Of course, the picture he painted back then was absurd, and would be absurd today - of his dynasty, the only media organisation popularly referred to as an ‘empire’ (and for good reason) being some sort of plucky underdog: a lone voice crying in the wilderness for media diversity. The acquisitive, domineering character of News Corporation and its corporate satellites is plain for any observer to see: we should remember that Rupert Murdoch prints 40% of all newspapers in this country, and that, had the phone hacking crisis not come to a head at the wrong moment, he would now have a formidable monopolistic advantage in the British media, as a result of outright ownership of BSkyB. His complaint is ultimately that the BBC stands in the way of these ambitions; he (and the other press barons) would prefer a far more restrictive charter, which would conveniently absolve the Beeb of doing anything remotely popular, after the fashion of America’s PBS.

Better future

Where does this leave the left and the workers’ movement? It is plainly the case that the BBC as an institution is an enemy, and (Murdoch junior is quite correct) a powerful one. It is a propaganda apparatus of the state that undergirds capitalist exploitation.

Yet all such apparatuses of the state are subject to the anxious logic of contradiction; for they are not mechanical apparatuses, but rather composed of people, whose affiliation is ultimately conditional on the delivery of wages for not overly onerous work in a timely and satisfactory fashion. In other words, once we walk ourselves down the BBC pay scale - past the £150,000 point, where last week’s disclosure came into force, towards the £20,000 point that media union Bectu said that many BBC workers receive - we are talking (with some exceptions) about proletarians. In any case, we are dealing with people, not machines, whose individual motivations are not reducible to the structural role of their employer. Soldiers, likewise, are 90% of the time merely the bloody instrument of British imperialism; but they need not be, and it would be a dim-witted Marxist indeed who denied the value of agitation in the ranks.

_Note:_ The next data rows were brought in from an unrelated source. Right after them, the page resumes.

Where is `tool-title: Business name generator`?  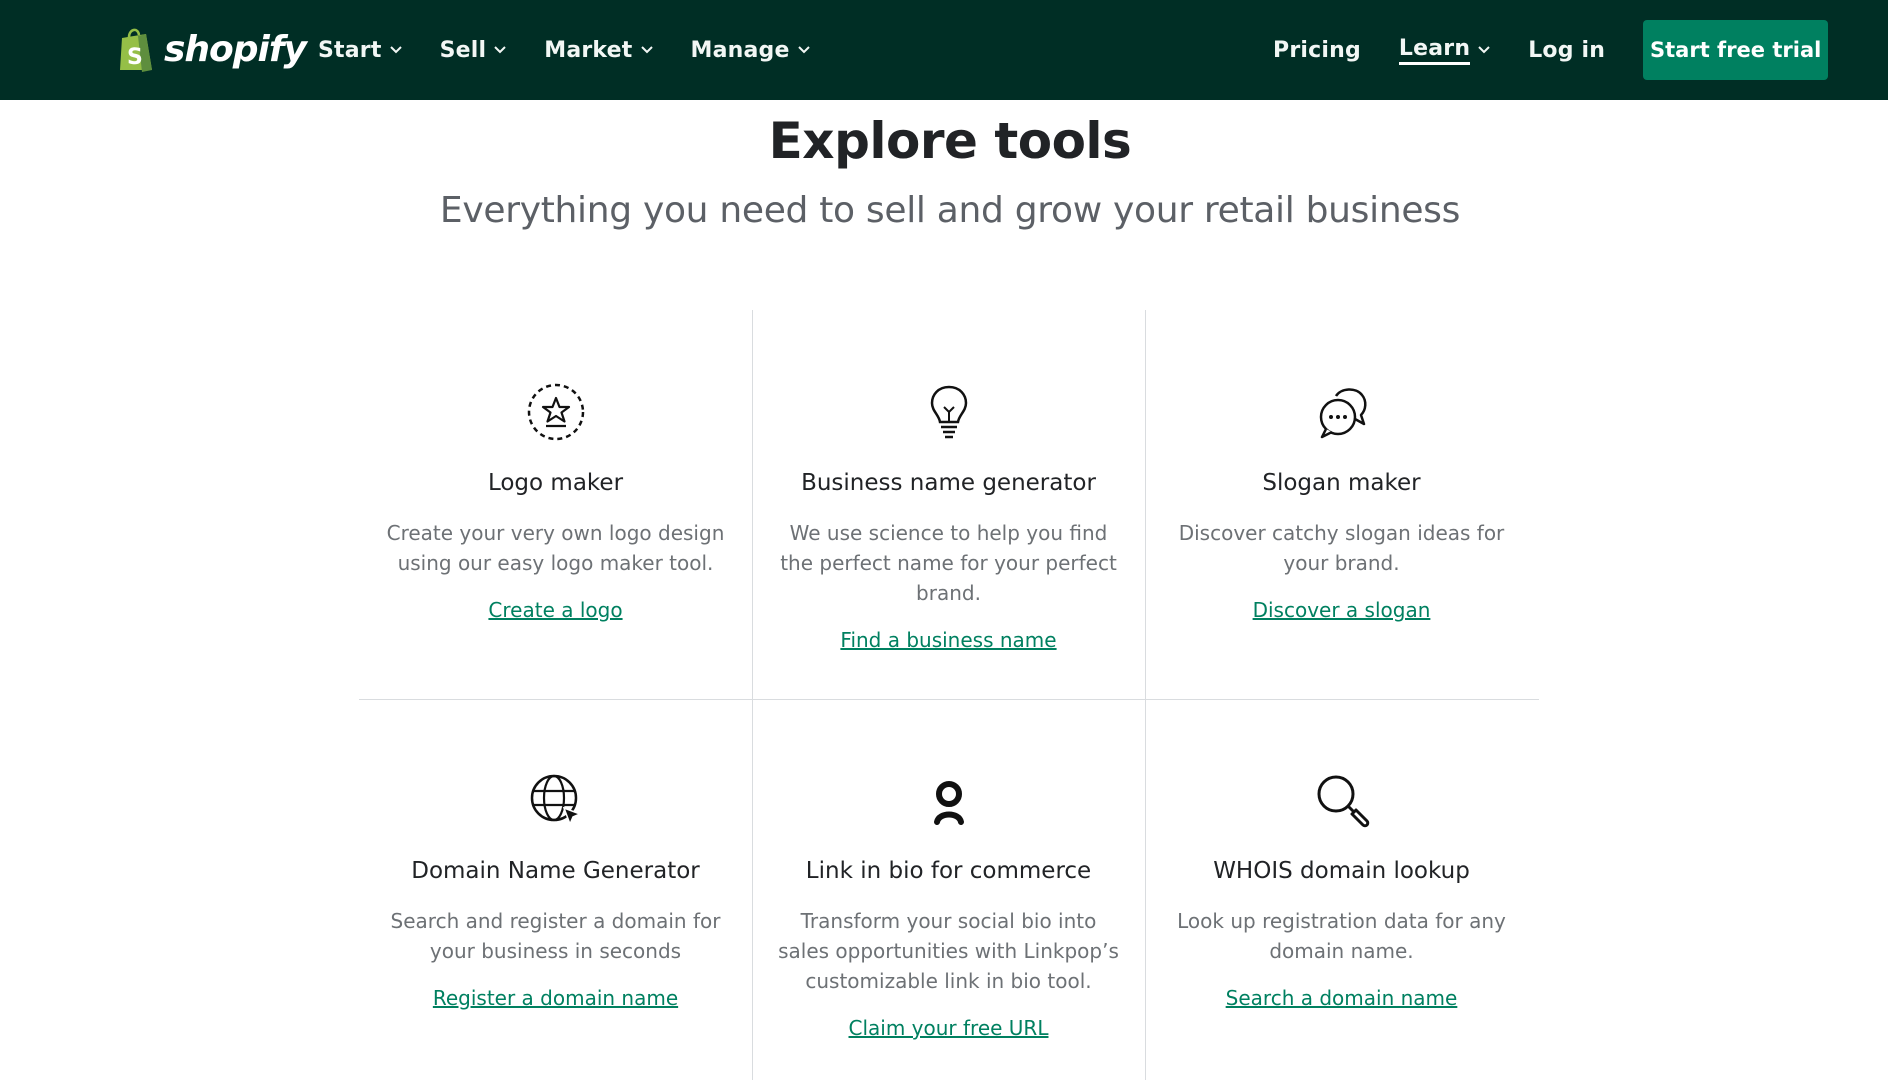 tool-title: Business name generator is located at coordinates (948, 483).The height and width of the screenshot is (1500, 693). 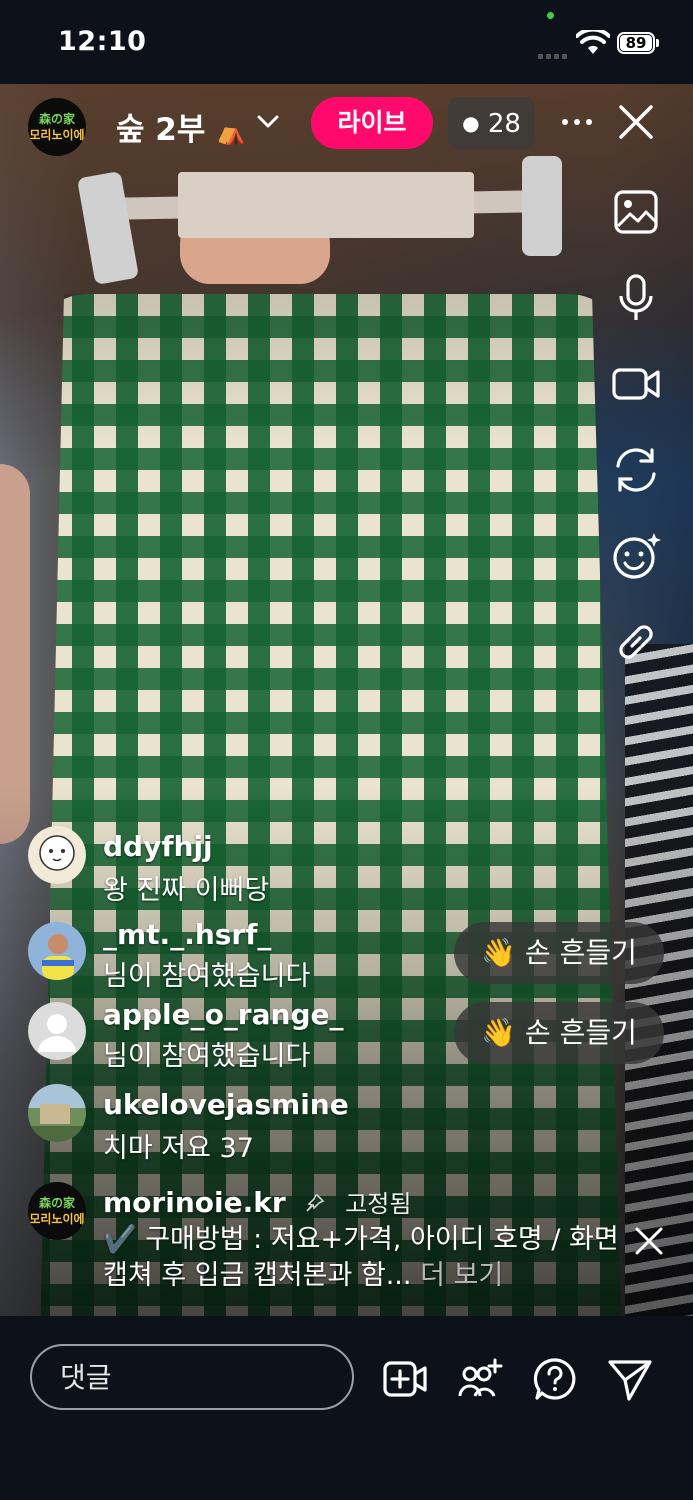 What do you see at coordinates (102, 42) in the screenshot?
I see `status-time: 12:10` at bounding box center [102, 42].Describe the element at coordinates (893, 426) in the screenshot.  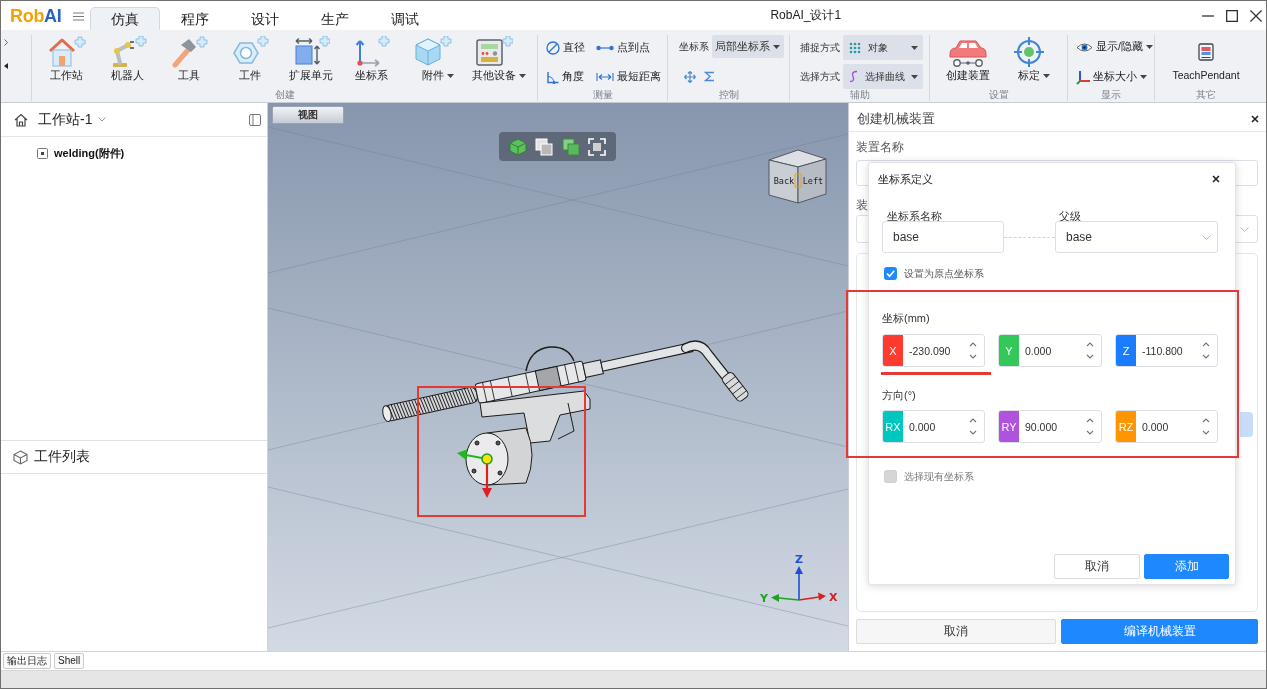
I see `axis-tag: RX` at that location.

In a successful socialist society, ‘media diversity’ would be more than a cheap flag of convenience for a Murdoch scion or a half-forgotten regulatory objective: it would rather be the natural outcome of radical egalitarianism and the unleashing of popular creativity and power. On the road to that society, we must have a meaningful programme for the BBC - if its radio stations, TV channels and web outlets are to be worth a damn to the cause of human progress, what transformations are necessary, and what convictions must be spread in its own trenches?

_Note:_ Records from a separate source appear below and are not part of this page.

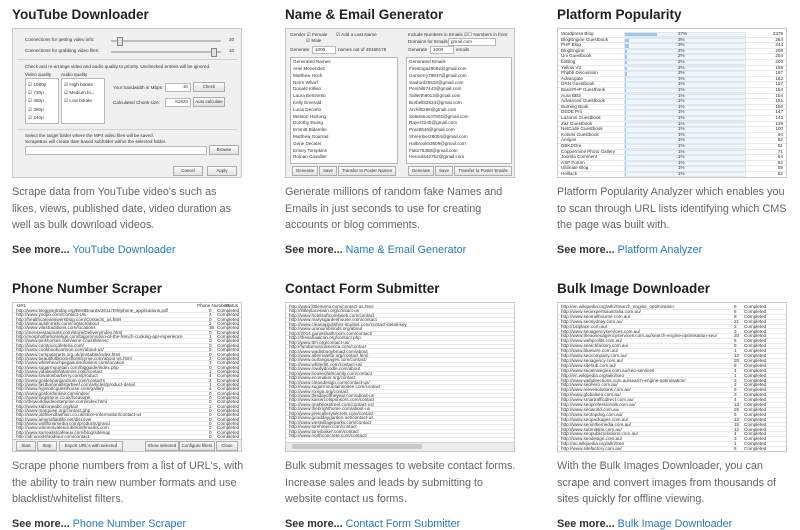 The image size is (800, 530). Describe the element at coordinates (779, 62) in the screenshot. I see `platform-count: 200` at that location.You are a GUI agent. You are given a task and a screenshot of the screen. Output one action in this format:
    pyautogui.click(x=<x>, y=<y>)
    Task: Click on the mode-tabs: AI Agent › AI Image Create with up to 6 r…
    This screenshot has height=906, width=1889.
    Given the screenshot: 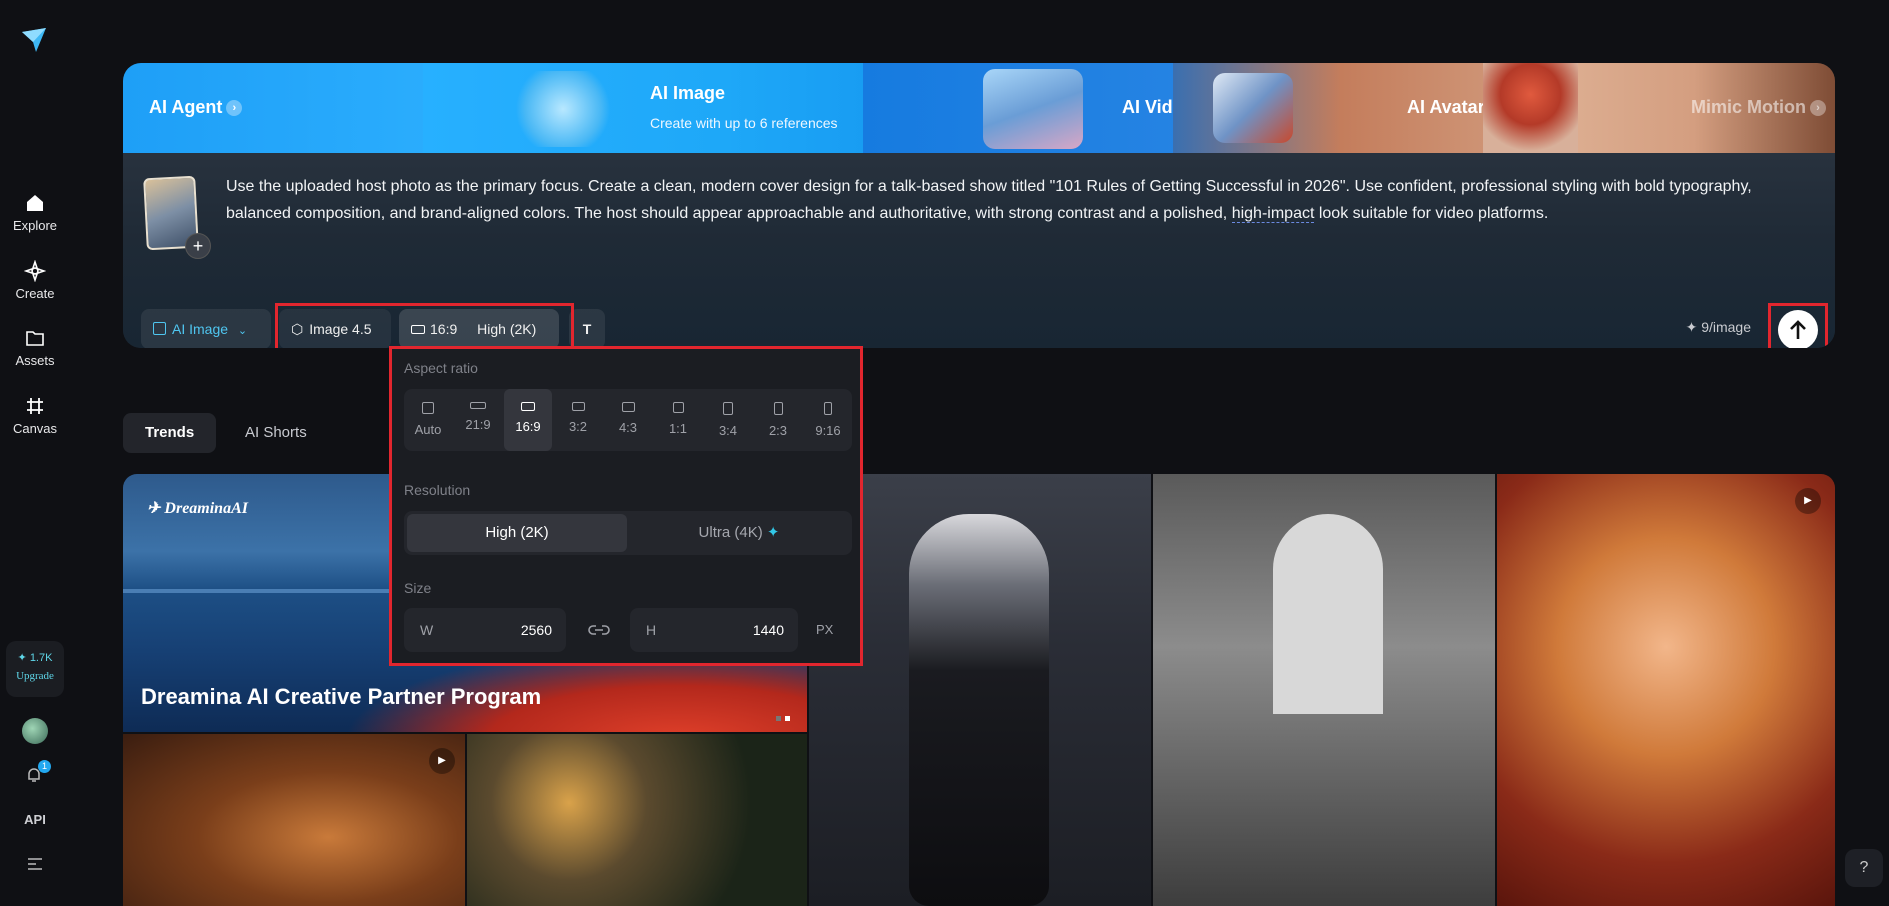 What is the action you would take?
    pyautogui.click(x=979, y=108)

In some respects, we even agree with James Murdoch. It is difficult to defend light entertainment as a ‘public good’: however superficially populist the glitz of prime-time talent shows, in reality the demotism is false and cynical, and the exclusive desire for such material is merely projected onto the broad masses by - yes - a ‘media elite’, liberal or otherwise. Given real control over such decisions, it is doubtful whether the popular mood, even as it is today, would demand merely more Strictly, more of the time.

So control must be moved downwards: BBC managers must be subject to election by their charges, and their remuneration packages not merely rubber-stamped by the gang of establishment cronies in the BBC trust, but carefully meted out by committees of ordinary workers. The BBC defends itself often on the basis of its community efforts and cultivation of new, young talent, but in reality this function has wasted away since the days of Cathy come home: it must be restored to its former glory, and the grey river of sameness interrupted with a new wave of innovative work. On the factual media side, there is one area where capitalism has failed most dramatically of all to meet needs, and that is local media: if ever there was a place for a non-capitalist institution to play a valuable role, it is there, transformed into an instrument of plebeian power from a power over us.

The BBC worth having would not spend millions on the chunterings of Chris Evans, but instead be put at the service of a revival of genuinely popular culture.